Flow head forward process

Instead of the complex DDPM noising:

noisy_action = sqrt(ᾱ_t) × action + sqrt(1-ᾱ_t) × ε

Flow matching uses a simple linear interpolation:

noisy_action = τ × action + (1-τ) × ε

When τ=0: pure noise ε When τ=1: clean action

Flow head loss

Instead of predicting noise:

# DDPM: predict noise
loss = MSE(pred_eps, noise)

Flow matching predicts velocity (direction from noise to action):

# CFM: predict velocity
target_velocity = action - noise  # points from noise toward action
loss = MSE(pred_velocity, target_velocity)

Flow head inference

Instead of 20 DDPM steps:

# Flow matching: simple Euler integration
a = noise  # start from noise, τ=0
for τ in [0.0, 0.1, 0.2, ..., 0.9]:  # 10 steps
    v = flow_model(embeddings, a, τ)   # predict velocity
    a = a + 0.1 × v                    # Euler step
# a is now the clean action at τ=1

Much simpler. 10 steps instead of 20. Linear path instead of complex DDPM schedule.

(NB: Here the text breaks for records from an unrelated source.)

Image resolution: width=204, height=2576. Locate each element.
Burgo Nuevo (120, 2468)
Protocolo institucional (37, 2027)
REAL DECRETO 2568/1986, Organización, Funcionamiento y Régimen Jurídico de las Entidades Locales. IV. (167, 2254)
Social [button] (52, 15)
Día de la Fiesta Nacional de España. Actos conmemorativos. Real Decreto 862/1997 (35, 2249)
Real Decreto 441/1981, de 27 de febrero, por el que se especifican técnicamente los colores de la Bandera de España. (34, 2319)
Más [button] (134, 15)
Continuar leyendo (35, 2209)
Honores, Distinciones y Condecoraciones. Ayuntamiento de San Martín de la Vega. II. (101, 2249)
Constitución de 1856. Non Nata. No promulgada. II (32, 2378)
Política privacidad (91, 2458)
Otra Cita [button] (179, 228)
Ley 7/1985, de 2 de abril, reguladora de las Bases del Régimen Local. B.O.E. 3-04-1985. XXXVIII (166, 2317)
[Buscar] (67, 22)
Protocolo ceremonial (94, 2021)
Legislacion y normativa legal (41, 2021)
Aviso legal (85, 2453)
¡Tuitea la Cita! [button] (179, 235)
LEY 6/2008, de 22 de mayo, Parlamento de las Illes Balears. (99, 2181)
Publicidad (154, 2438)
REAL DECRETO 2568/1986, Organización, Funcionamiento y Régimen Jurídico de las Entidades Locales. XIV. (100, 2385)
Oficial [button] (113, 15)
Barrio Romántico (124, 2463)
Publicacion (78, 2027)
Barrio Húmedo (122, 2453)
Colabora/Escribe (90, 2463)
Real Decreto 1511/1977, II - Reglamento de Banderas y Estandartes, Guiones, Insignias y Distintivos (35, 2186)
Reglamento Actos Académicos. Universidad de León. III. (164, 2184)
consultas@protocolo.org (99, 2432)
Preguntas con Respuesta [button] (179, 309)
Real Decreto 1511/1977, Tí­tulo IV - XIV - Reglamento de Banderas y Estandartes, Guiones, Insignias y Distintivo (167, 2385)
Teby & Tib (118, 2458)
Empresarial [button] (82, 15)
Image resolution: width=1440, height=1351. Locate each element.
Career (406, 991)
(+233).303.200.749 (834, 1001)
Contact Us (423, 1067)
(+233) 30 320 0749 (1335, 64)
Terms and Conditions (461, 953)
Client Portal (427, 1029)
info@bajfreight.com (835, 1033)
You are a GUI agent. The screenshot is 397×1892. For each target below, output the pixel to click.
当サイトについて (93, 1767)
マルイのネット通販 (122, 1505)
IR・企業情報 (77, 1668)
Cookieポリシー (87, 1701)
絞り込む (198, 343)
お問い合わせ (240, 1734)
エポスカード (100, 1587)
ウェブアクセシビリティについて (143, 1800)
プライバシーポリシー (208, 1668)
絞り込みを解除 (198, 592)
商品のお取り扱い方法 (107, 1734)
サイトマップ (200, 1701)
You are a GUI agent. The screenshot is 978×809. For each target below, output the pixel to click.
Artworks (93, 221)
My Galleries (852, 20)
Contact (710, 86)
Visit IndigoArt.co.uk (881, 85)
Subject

Summary — The One Paragraph Version

The DiffusionActionHead works by learning to reverse a noise-adding process. During training, it takes a clean action, corrupts it to a random noise level using a cosine schedule, and trains an MLP (the score network) to predict what noise was added — given the corrupted action, the noise level, and a context embedding from the transformer. At inference, it starts from pure Gaussian noise and runs the learned denoising process 20 times in reverse, each step removing a little noise guided by the score network, until a clean action emerges. The multimodality comes naturally: different starting noises lead to different clean actions, all drawn from the learned distribution of valid robot behaviors.

Your flow head does the same job — takes transformer embeddings and produces actions — but replaces DDPM with conditional flow matching: simpler math, same interface, fewer inference steps.